Its scope was described in July by the Government Accountability Office, the watchdog agency for Congress.
Many new multibillion-dollar weapons and satellites are "critically dependent on the future network," the agency reported. "Despite enormous challenges and risks - many of which have not been successfully overcome in smaller-scale efforts" like missile defense, "the Pentagon is depending on the GIG to enable a fundamental transformation in the way military operations are conducted."
According to Art Cebrowski, director of the Pentagon's Office of Force Transformation, "What we are really talking about is a new theory of war."
Linton Wells II, the chief information officer at the Defense Department, said net-centric principles were becoming "the center of gravity" for war planners.
"The tenets are broadly accepted throughout the Defense Department," said Mr. Wells, who directs the Office of Networks and Information Integration. "Senior leadership can articulate them. We still have a way to go in terms of why we should spend X billion dollars on a certain program. In the fight between widgets and digits, widgets tend to win."
He said $24 billion would be spent in the next five years to build new war net connections. "No doubt these are expensive," Mr. Wells said. "Technology developments always are."
Advocates acknowledge that weaving American military and intelligence services into a unified system is a huge challenge.

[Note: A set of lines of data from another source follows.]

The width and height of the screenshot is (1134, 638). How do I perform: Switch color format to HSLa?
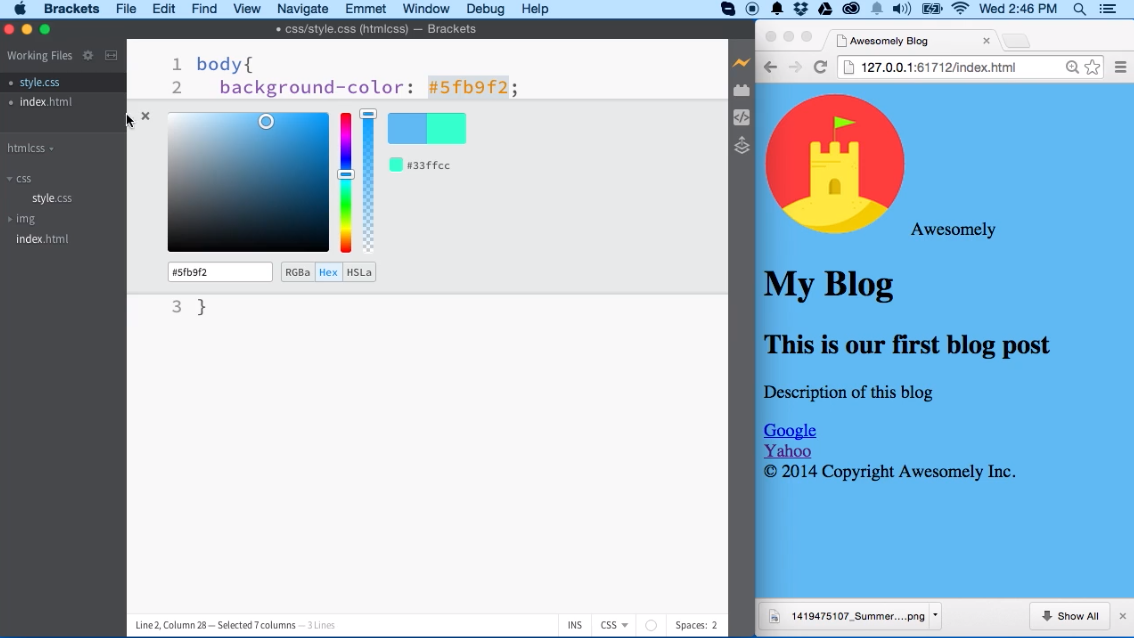pyautogui.click(x=359, y=271)
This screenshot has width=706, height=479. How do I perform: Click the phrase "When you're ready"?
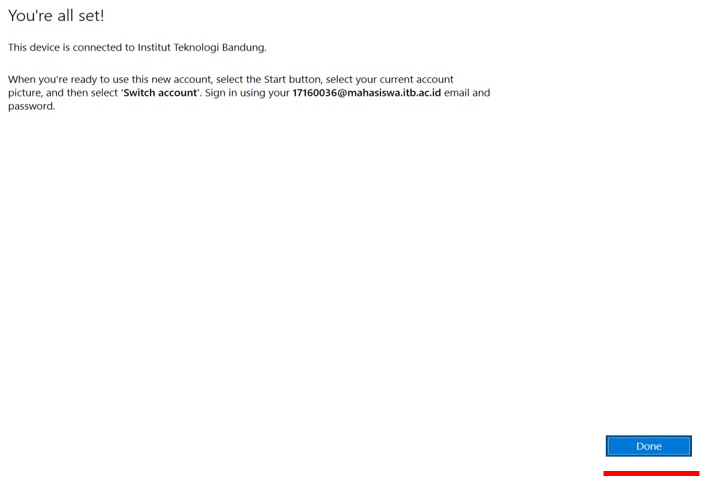(x=52, y=80)
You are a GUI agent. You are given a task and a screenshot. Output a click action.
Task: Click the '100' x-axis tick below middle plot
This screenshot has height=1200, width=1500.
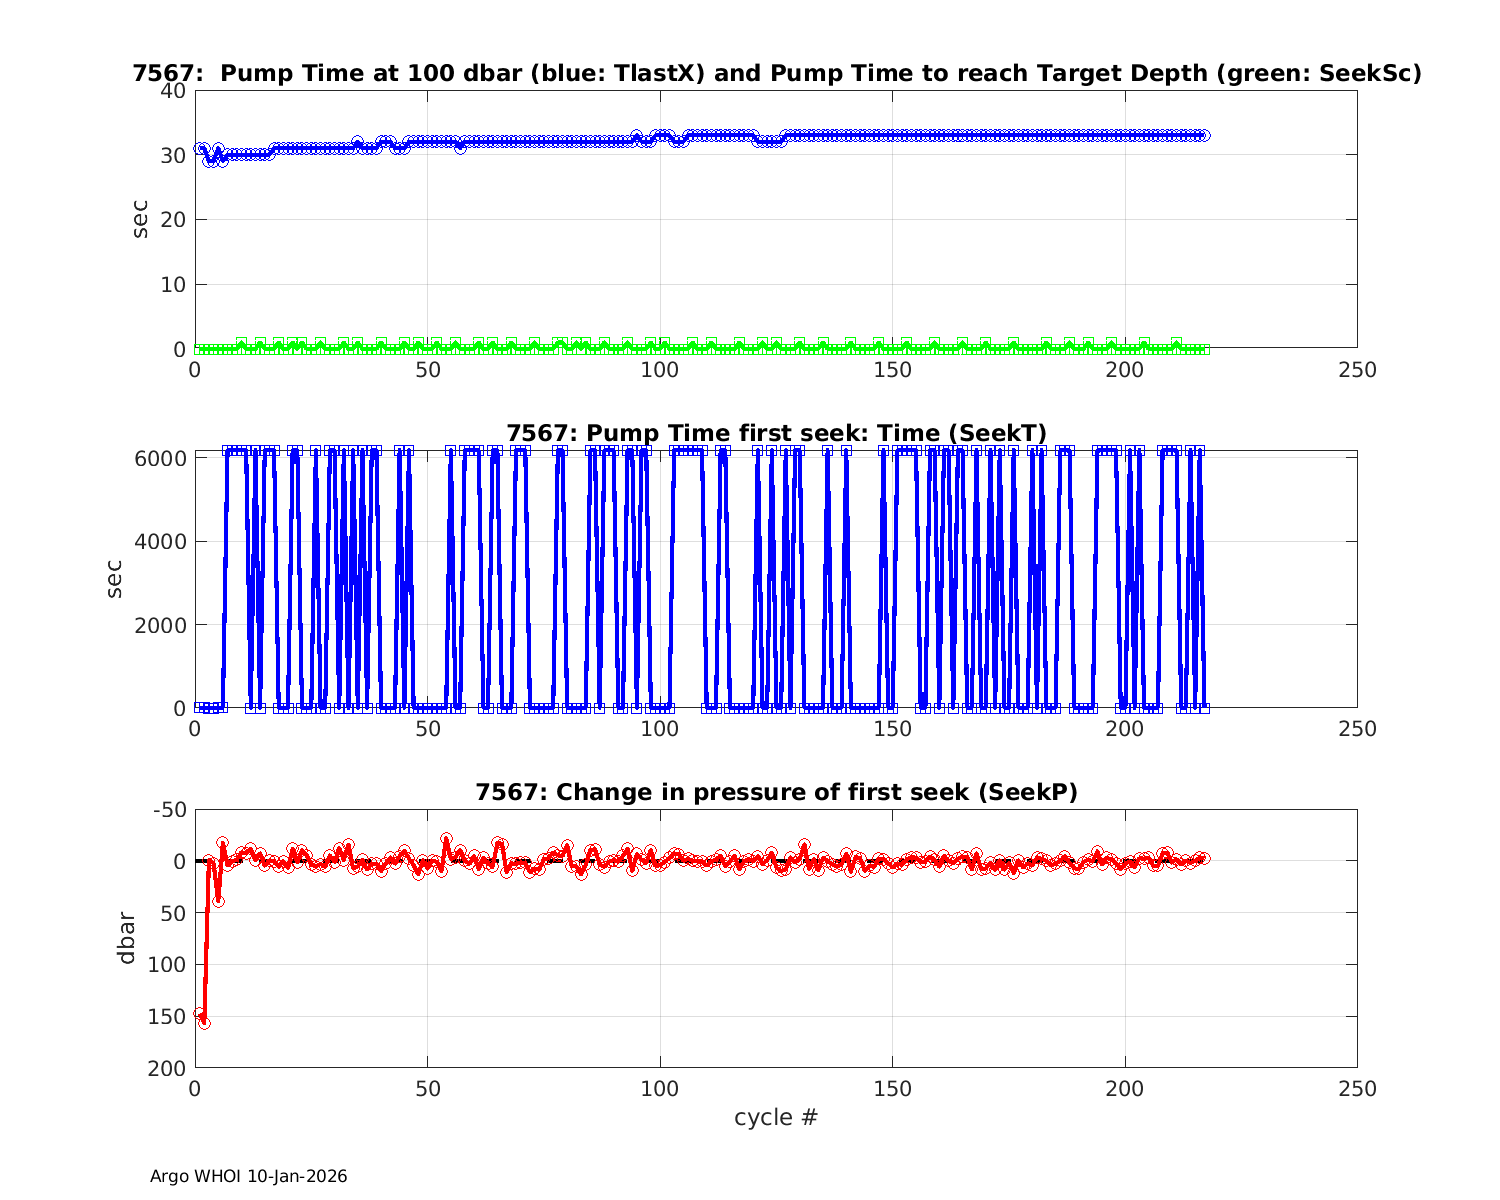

The military is filled with "tribal representatives behind tribal workstations interpreting tribal hieroglyphics," in the words of Gen. John Jumper, the Air Force chief of staff. "What if the machines talked to each other?" he asked.
That is the vision of the new web: war machines with a common language for all military forces, instantly emitting encyclopedias of lethal information against all enemies.
To realize this vision, the military must solve a persistent problem. It all boils down to bandwidth.
Bandwidth measures how much data can flow between electronic devices. Too little for civilians means a Web page takes forever to load. Too little for soldiers means the war net will not work.
The bandwidth requirements seem bottomless. The military will need 40 or 50 times what it used at the height of the Iraq war last year, a Rand Corporation study estimates - enough to give front-line soldiers bandwidth equal to downloading three feature-length movies a second.
The Congressional Research Service said the Army, despite plans to spend $20 billion on the problem, may wind up with a tenth of the bandwidth it needs. The Army, in its "lessons learned" report from Iraq, published in May, said "there will probably never be enough resources to establish a complete and functioning network of communications, sensors, and systems everywhere in the world."
The bottleneck is already great. In Iraq, front-line commanders and troops fight frequent software freezes. "To make net-centric warfare a reality," said Tony Montemarano, the Defense Information Security Agency's bandwidth expansion chief, "we will have to precipitously enhance bandwidth."
The military must also change its own culture.
For decades, the Army, Navy, Air Force and Marines have built separate weapons, radios, frequencies and traditions. They guard their "rice bowls" - their turf - from rival services.
But Mr. Rumsfeld's vision depends on interoperability: warfare using all four services in joint operations.
In a net-centric world, "you would not have a Army, Navy, Air Force and Marines," but a unified force, said William Owens, a former vice chairman of the Joint Chiefs of Staff.
For the Pentagon's visionaries, Mr. Montemarano said, "the single biggest obstacle is a cultural one.''
"Breaking these rice bowls - that's a huge job."